The Mexican company reported revenues of US$13.8B (MXN 257.3B) with an EBITDA margin of 28%. It declared a loss of US$12.7M, attributed mostly to currency fluctuations.

Telefonica reported revenues of US$14.8B (€12.1B) with an OBITDA margin of 35% (ask your accountant what the difference is to EBITDA) and a net profit of US$1.3B. It certainly looks like those European subscribers make a difference. That said, the company reported that Brazil’s EBITDA margin was just over 50%, higher than the group average, higher than that of Spain.

Both have their ‘Good times / Bad times’ in the region. America Móvil’s highest EBITDA margin in the region this quarter was in Colombia (40.8%) and its lowest was in Chile (17.9%). For Telefonica, its best was obviously in Brazil and the worst it reported was, unsurprisingly, in Venezuela (-6%). AMX either fortuitously or wisely stayed out of that mess. Setting Venezuela aside as a special situation, TEF’s worst performer was Mexico with an 18.6% OBITDA margin – qualitatively, at least, similar to AMX’s worst case.

There are certainly differences but neither clearly dominates the other, at least at the global level. America Móvil has more subscribers and has unusually high market share in Mexico and Colombia. But Telefonica has more revenue and more EBITDA, despite fewer subscribers.

Their stock price performance has moved back and forth, Telefonica having a harder time of it lately but not that much worse than AMX. See this Yahoo Finance chart.

Source: Yahoo Finance, 2018

I have only given the 2Q18 snapshot of Key Performance Indicators but if I looked at financial variables like earnings or EBITDA margins over time they would likely weave in and out like the stock market chart (which, at least theoretically, should reflect these underlying KPIs).

And yet I struggle to think of two companies, competing in the same market (essentially) that would be more different, from strategy to organizational structure to culture. I keep thinking that one of them has to show the way, that this approach is better than that approach, that this culture is better than that one.

But it does not work out that way.

Perhaps the best explanation is that companies have personalities, call it DNA maybe, that even transcends changes in CEO (because the Board picks candidates that reflect that DNA). America Móvil has had only one CEO, Daniel Hajj, so its DNA is its CEO. But the business environment changes. Sometimes the DNA is well adapted to the environment; sometimes it isn’t.
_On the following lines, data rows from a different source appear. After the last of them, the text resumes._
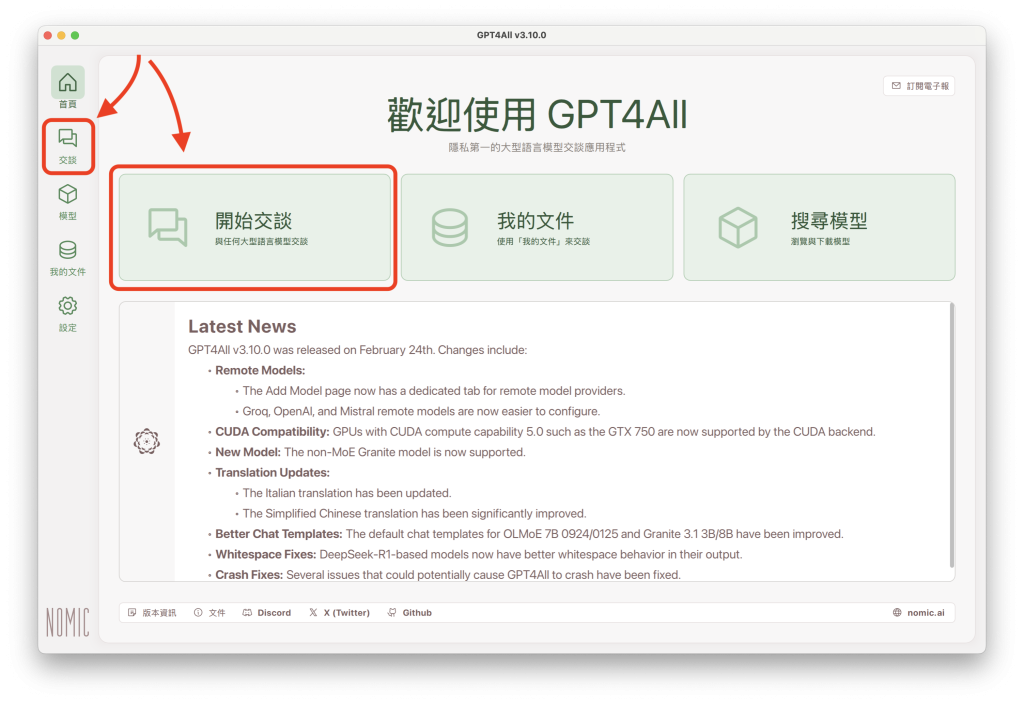The image size is (1024, 704).
Task: Go to Models (模型) cube icon
Action: coord(67,195)
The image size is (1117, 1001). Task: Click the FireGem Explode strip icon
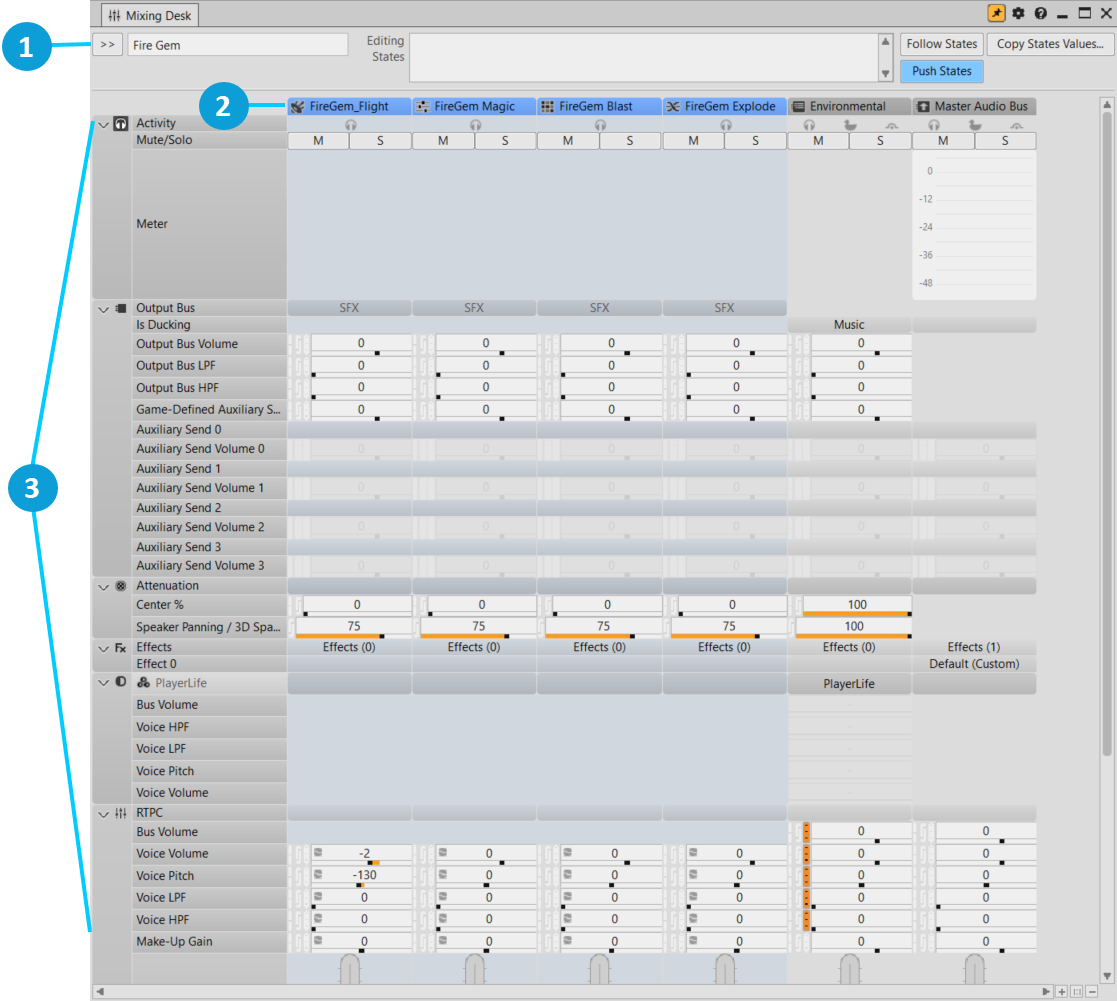pyautogui.click(x=673, y=107)
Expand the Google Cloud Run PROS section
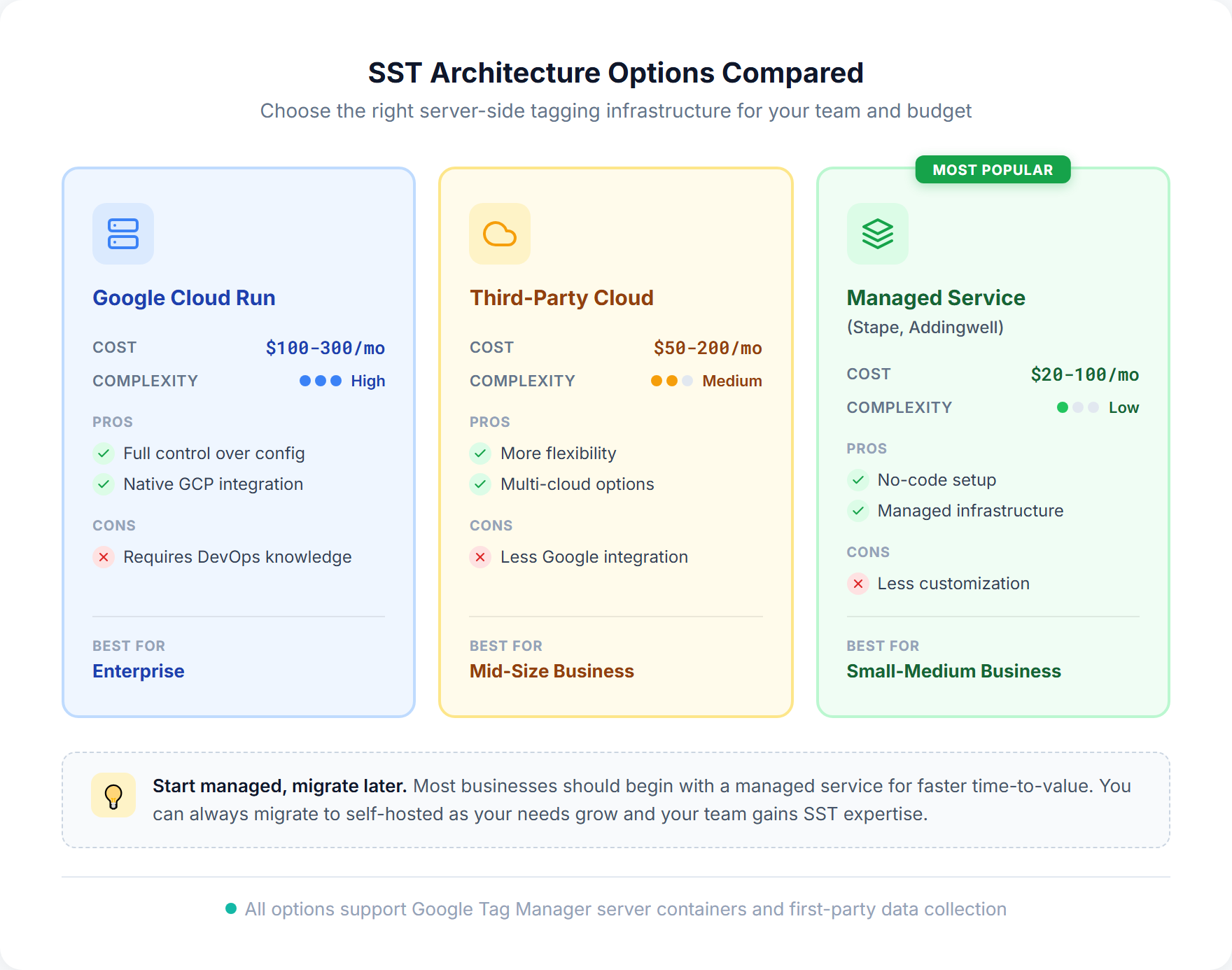The image size is (1232, 970). pyautogui.click(x=113, y=421)
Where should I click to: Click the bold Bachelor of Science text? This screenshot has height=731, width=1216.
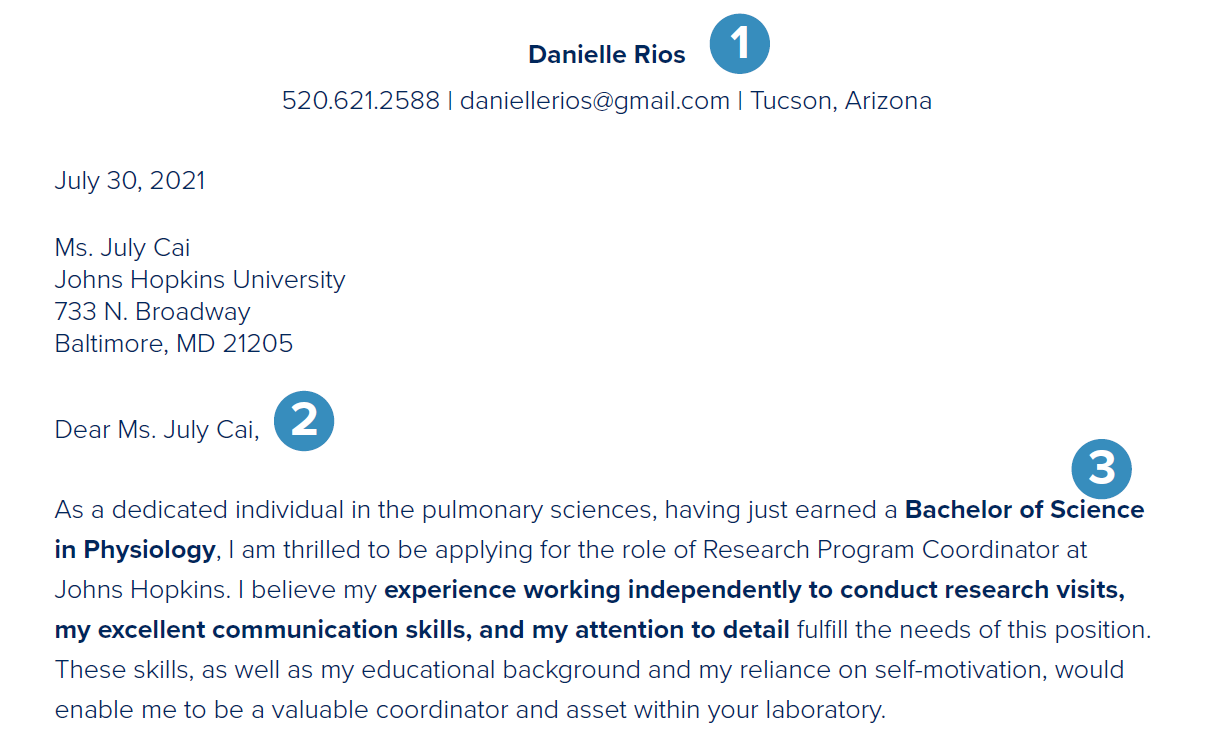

In a Darwinian sense, some DNA is adapted to some business climates and other DNA’s to others. When the environment suits AMX’s DNA, it does well. When the environment suits that of Telefoncia’s, it does well.

Darwin’s “survival of the fittest” suggests that one company’s DNA will be better adapted over the long run than the other’s. Over the past 15 years or so, neither one has clearly dominated the other.

Maybe the environment shifts every five years or so and so the ‘best’ company for Latin America also shifts.

A hypothesis that needs more study than one quarter, but interesting to think about.